Required task:
Pick out every line of the data below that contains the string "link", and copy each one in full.

(Extracted data)

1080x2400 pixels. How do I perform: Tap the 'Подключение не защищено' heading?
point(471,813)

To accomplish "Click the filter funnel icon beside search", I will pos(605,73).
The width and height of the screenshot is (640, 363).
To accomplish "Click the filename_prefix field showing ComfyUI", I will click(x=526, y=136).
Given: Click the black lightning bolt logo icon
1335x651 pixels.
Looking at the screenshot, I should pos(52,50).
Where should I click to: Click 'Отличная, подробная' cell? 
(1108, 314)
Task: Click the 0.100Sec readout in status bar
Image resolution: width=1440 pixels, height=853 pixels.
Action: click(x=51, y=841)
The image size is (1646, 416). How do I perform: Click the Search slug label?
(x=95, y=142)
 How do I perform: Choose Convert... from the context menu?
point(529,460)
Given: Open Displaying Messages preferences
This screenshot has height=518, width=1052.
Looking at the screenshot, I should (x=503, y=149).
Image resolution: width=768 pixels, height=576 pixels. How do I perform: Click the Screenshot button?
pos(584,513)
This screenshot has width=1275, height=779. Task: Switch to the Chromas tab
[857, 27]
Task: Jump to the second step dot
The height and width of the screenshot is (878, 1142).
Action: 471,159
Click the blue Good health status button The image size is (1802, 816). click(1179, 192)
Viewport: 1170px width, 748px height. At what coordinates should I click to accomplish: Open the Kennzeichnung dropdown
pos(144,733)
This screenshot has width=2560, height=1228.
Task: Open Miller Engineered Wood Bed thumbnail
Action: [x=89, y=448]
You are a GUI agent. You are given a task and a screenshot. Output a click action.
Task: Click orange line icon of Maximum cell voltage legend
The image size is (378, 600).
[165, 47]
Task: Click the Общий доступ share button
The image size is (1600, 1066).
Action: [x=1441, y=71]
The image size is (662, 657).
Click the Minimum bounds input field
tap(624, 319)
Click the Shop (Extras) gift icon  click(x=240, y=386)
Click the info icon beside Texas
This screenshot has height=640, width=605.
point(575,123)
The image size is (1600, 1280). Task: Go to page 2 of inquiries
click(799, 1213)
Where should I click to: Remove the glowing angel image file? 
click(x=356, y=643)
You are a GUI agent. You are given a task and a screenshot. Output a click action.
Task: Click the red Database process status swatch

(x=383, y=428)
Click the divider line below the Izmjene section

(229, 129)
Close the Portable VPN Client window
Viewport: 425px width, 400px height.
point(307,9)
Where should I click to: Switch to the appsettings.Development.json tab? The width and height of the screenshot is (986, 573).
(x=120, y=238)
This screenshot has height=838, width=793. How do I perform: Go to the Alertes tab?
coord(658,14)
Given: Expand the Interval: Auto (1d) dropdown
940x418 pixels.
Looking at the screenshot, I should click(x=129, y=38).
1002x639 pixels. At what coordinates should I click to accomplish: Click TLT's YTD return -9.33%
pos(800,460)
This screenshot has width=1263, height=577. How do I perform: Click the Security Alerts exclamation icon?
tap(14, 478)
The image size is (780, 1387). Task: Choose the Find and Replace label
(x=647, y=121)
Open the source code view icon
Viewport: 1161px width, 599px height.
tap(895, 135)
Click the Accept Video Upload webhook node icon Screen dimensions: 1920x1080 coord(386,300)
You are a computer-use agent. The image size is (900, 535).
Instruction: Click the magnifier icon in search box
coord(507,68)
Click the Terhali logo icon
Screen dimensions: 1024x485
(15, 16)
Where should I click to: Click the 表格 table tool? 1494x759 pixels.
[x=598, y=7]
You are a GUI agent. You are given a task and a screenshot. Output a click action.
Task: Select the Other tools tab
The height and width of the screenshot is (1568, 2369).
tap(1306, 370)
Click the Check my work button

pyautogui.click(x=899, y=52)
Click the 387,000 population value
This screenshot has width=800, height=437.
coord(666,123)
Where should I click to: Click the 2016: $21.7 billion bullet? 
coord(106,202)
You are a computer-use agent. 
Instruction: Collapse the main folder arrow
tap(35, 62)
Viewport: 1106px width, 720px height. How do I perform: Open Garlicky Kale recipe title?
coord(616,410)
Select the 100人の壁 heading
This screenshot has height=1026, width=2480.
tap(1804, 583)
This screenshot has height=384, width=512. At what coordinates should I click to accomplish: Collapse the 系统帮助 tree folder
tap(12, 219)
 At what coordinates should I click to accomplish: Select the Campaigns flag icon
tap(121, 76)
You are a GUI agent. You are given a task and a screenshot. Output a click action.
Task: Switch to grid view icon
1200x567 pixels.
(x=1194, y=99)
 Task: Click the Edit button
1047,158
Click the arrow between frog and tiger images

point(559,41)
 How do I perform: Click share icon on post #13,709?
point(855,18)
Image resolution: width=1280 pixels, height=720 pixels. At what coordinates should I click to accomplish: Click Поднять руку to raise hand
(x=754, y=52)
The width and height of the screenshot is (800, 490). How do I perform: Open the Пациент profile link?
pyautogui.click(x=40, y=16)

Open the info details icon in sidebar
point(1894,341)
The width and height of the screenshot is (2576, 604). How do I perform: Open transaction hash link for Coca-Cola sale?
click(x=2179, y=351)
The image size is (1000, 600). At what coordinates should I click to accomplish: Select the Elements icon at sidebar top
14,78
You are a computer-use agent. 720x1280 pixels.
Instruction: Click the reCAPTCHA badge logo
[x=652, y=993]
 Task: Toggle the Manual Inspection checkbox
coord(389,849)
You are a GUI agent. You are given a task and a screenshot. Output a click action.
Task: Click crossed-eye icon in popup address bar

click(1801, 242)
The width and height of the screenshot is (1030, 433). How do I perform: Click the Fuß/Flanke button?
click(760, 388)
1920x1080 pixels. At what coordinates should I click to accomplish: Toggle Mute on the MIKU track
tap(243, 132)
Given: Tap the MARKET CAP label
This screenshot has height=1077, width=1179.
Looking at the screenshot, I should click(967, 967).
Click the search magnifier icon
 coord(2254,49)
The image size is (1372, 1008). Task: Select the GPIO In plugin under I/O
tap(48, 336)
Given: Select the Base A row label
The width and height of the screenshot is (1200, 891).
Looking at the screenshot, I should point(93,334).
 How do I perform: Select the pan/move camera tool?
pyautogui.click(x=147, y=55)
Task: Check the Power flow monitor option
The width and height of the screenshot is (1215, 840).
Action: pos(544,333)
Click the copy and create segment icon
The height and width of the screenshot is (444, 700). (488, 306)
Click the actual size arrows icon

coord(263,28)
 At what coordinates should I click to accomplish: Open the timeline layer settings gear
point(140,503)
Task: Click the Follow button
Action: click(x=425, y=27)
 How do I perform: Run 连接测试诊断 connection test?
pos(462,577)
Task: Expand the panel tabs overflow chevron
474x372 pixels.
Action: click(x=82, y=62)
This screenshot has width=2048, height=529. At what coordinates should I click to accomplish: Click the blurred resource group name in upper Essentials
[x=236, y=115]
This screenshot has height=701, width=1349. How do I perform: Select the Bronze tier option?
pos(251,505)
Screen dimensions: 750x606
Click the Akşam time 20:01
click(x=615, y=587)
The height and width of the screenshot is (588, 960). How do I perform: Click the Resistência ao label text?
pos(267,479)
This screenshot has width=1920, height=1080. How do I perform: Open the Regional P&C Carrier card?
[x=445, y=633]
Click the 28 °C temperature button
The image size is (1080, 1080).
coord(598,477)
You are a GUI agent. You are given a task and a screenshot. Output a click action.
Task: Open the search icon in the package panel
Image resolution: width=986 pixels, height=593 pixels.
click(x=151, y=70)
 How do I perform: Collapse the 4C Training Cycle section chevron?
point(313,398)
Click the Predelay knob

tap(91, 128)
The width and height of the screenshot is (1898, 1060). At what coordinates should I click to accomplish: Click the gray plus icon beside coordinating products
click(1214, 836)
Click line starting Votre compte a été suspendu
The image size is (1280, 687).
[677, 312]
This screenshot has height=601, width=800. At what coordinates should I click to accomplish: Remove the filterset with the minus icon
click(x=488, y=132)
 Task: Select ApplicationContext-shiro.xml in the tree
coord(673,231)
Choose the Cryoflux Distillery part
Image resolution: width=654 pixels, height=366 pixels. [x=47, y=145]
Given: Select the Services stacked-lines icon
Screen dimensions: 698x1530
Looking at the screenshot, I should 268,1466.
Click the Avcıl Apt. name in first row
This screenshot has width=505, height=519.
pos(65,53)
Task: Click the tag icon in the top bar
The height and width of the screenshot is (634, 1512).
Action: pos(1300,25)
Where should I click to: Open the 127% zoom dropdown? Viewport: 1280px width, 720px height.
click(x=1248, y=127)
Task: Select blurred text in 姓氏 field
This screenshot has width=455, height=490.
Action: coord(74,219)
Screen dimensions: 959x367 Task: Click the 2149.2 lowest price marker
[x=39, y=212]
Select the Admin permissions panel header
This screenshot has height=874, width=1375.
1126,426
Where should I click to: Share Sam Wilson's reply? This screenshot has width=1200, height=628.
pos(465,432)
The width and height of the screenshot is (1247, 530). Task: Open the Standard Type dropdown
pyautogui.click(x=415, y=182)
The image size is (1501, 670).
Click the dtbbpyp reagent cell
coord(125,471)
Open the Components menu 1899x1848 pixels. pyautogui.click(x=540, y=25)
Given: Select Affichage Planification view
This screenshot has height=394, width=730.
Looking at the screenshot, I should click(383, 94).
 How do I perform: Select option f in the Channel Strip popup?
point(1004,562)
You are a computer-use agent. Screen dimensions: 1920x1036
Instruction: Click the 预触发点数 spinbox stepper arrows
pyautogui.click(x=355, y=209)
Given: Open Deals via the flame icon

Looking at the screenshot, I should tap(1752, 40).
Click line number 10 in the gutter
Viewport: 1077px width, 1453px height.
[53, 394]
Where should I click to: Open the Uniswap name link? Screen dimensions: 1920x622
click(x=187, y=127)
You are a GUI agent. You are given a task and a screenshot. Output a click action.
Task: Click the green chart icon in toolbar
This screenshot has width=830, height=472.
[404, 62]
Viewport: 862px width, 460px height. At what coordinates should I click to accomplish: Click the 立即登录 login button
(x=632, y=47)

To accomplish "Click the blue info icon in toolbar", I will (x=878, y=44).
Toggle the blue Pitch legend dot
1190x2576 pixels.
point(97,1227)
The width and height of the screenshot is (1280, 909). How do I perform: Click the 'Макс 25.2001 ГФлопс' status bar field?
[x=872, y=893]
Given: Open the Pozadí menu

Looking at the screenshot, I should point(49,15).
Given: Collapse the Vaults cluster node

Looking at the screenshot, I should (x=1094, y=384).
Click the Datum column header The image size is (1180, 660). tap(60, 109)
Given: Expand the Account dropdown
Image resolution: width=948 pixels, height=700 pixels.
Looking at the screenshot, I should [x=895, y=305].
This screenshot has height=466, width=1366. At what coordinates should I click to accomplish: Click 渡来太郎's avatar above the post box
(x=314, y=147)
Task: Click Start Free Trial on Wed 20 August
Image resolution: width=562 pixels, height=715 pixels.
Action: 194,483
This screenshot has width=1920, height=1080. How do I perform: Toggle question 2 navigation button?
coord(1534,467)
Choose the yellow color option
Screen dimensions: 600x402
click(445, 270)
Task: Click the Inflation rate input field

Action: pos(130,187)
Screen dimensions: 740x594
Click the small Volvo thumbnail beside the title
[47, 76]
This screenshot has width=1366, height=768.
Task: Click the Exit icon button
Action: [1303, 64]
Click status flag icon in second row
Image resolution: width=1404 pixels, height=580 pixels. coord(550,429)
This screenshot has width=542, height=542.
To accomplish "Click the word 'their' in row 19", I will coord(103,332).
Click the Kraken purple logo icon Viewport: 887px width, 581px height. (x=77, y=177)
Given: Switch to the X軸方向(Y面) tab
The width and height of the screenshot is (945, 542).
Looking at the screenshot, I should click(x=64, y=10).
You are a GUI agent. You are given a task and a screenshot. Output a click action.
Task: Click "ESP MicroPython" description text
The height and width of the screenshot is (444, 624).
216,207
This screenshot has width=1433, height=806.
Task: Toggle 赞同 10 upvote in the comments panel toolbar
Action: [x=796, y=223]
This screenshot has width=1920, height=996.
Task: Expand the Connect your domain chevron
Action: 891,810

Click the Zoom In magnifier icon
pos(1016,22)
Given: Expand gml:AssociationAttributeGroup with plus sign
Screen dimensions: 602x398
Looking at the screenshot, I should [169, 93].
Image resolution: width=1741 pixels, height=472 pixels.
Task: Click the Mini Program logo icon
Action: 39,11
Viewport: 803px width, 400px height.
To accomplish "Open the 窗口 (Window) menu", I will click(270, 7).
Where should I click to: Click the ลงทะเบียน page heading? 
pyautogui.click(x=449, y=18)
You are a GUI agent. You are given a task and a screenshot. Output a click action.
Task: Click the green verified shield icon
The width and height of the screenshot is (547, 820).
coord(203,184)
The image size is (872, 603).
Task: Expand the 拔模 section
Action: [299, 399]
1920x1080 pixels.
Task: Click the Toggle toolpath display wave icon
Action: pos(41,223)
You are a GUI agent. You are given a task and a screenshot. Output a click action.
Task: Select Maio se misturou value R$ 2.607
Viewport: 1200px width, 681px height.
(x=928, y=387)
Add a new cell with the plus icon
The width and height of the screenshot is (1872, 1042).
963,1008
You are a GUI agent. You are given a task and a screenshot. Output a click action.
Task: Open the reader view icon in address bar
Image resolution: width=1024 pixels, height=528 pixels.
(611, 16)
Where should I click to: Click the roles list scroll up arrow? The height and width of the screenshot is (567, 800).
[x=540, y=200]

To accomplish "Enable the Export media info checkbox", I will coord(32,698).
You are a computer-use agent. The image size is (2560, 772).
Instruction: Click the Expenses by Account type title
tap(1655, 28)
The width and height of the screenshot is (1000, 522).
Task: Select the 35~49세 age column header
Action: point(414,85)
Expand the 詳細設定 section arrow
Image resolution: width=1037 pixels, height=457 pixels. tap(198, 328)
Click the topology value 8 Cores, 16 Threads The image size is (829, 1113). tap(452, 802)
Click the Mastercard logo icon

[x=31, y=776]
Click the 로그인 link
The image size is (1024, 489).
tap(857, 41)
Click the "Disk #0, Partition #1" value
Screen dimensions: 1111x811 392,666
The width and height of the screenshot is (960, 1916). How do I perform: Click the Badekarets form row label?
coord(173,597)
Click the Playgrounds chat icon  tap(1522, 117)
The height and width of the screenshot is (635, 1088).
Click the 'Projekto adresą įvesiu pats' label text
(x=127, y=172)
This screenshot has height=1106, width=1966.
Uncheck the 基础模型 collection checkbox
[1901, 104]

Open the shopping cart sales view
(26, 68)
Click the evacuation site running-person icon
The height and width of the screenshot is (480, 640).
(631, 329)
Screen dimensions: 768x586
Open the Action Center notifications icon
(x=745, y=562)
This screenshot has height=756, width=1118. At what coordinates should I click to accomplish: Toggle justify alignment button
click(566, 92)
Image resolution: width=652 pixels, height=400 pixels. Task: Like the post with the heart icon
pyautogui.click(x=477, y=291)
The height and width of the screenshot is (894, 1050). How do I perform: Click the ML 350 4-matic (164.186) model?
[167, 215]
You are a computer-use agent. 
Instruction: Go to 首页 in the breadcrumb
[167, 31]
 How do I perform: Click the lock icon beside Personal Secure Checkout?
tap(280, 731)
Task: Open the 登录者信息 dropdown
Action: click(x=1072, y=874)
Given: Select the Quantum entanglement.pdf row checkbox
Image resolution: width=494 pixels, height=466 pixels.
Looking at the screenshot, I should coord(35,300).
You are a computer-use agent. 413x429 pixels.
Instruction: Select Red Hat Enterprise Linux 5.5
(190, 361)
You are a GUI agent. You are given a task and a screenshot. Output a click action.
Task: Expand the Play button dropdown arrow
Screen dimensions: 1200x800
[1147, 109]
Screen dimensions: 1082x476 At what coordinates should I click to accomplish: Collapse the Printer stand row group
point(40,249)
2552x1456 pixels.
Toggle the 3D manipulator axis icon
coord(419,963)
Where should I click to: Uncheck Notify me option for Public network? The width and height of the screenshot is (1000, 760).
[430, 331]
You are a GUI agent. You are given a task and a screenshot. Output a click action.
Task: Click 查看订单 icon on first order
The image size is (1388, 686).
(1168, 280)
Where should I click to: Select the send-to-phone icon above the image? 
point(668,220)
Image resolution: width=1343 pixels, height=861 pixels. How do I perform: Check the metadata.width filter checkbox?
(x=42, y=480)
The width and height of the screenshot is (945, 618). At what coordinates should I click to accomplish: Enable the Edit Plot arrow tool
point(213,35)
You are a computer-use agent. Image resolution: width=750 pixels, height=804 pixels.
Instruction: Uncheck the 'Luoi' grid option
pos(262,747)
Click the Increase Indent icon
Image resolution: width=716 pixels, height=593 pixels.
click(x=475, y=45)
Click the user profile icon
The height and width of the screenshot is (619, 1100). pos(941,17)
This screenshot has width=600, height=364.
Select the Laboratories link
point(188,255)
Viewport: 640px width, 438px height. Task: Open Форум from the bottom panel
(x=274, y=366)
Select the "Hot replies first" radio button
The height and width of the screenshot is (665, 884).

Result of the task:
The width and height of the screenshot is (800, 490). How do I perform: Open the Пациент profile link?
The width and height of the screenshot is (2576, 604). How do I perform: Open transaction hash link for Coca-Cola sale?
Where should I click to: Open the Uniswap name link? Screen dimensions: 1920x622
Click the 로그인 link
Select the Laboratories link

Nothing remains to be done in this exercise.